Find the parametric form of vector equation and cartesian equation of the plane passing through the points with position vectors $\;$ $3 \hat{i} + 4 \hat{j} + 2 \hat{k}$, $\;$ $2 \hat{i} - 2 \hat{j} - \hat{k}$ $\;$ and $\;$ $7 \hat{i} + \hat{k}$.
Let the position vectors of the three given points be
$\overrightarrow{a} = 3 \hat{i} + 4 \hat{j} + 2 \hat{k}$, $\;\;\;$ $\overrightarrow{b} = 2 \hat{i} - 2 \hat{j} - \hat{k}$, $\;\;\;$ $\overrightarrow{c} = 7 \hat{i} + \hat{k}$
Let $\;$ $\lambda$ $\;$ and $\;$ $\mu$ $\;$ be two scalars.

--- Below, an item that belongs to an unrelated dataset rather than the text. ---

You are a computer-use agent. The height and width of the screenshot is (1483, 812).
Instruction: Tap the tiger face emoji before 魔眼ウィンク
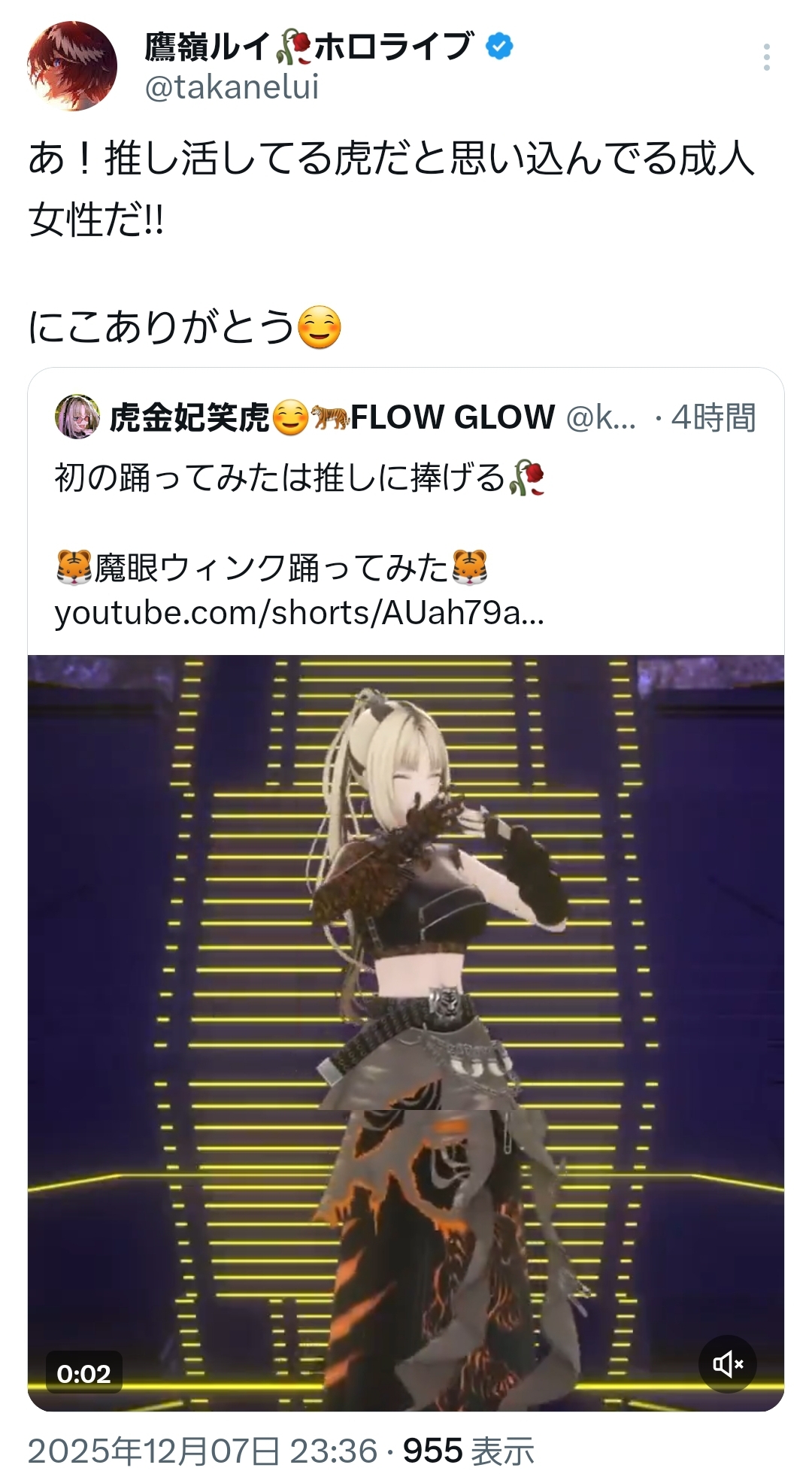coord(74,568)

Parametric form of vector equation of a plane passing through three non-collinear points is
$\overrightarrow{r} = \left(1 - \lambda - \mu\right) \overrightarrow{a} + \lambda \overrightarrow{b} + \mu \overrightarrow{c}$
$\begin{aligned}
i.e. \; \overrightarrow{r} & = \left(1 - \lambda - \mu\right) \left(3 \hat{i} + 4 \hat{j} + 2 \hat{k}\right) + \lambda \left(2 \hat{i} - 2 \hat{j} - \hat{k}\right) + \mu \left(7 \hat{i} + \hat{k}\right) \\\\
& = \left(3 \hat{i} + 4 \hat{j} + 2 \hat{k}\right) + \lambda \left[\left(2 \hat{i} - 2 \hat{j} - \hat{k}\right) - \left(3 \hat{i} + 4 \hat{j} + 2 \hat{k}\right)\right] \\\\
& \hspace{4cm} + \mu \left[\left(7 \hat{i} + \hat{k}\right) - \left(3 \hat{i} + 4 \hat{j} + 2 \hat{k}\right)\right] \\\\
& = \left(3 \hat{i} + 4 \hat{j} + 2 \hat{k}\right) + \lambda \left(- \hat{i} - 6 \hat{j} - 3 \hat{k}\right) + \mu \left(4 \hat{i} - 4 \hat{j} - \hat{k}\right) \;\;\; \cdots \; (1)
\end{aligned}$
Equation $(1)$ is the parametric form of vector equation of the required plane.
Position vector $\overrightarrow{a}$ represents the point $A \left(x_1, y_1, z_1\right) = \left(3, 4, 2\right)$
Position vector $\overrightarrow{b}$ represents the point $B \left(x_2, y_2, z_2\right) = \left(2, -2, -1\right)$
Position vector $\overrightarrow{c}$ represents the point $C \left(x_3, y_3, z_3\right) = \left(7, 0, 1\right)$
Cartesian equation of the required plane is
$\begin{vmatrix}
x - x_1 & y - y_1 & z - z_1 \\
x_2 - x_1 & y_2 - y_1 & z_2 - z_1 \\
x_3 - x_1 & y_3 - y_1 & z_3 - z_1
\end{vmatrix} = 0$
i.e. $\;$ $\begin{vmatrix}
x - 3 & y - 4 & z - 2 \\
2 - 3 & -2 - 4 & -1 - 2 \\
7 - 3 & 0 - 4 & 1 - 2
\end{vmatrix} = 0$
i.e. $\;$ $\begin{vmatrix}
x - 3 & y - 4 & z - 2 \\
-1 & -6 & -3 \\
4 & -4 & -1
\end{vmatrix} = 0$
i.e. $\;$ $\left(x - 3\right) \left(6 - 12\right) - \left(y - 4\right) \left(1 + 12\right) + \left(z - 2\right) \left(4 + 24\right) = 0$
i.e. $\;$ $-6x - 13 y + 28 z + 14 = 0$
i.e. $\;$ $6x + 13 y - 28 z - 14 = 0$ $\;\;\; \cdots \; (2)$
Equation $(2)$ is the cartesian equation of the required plane.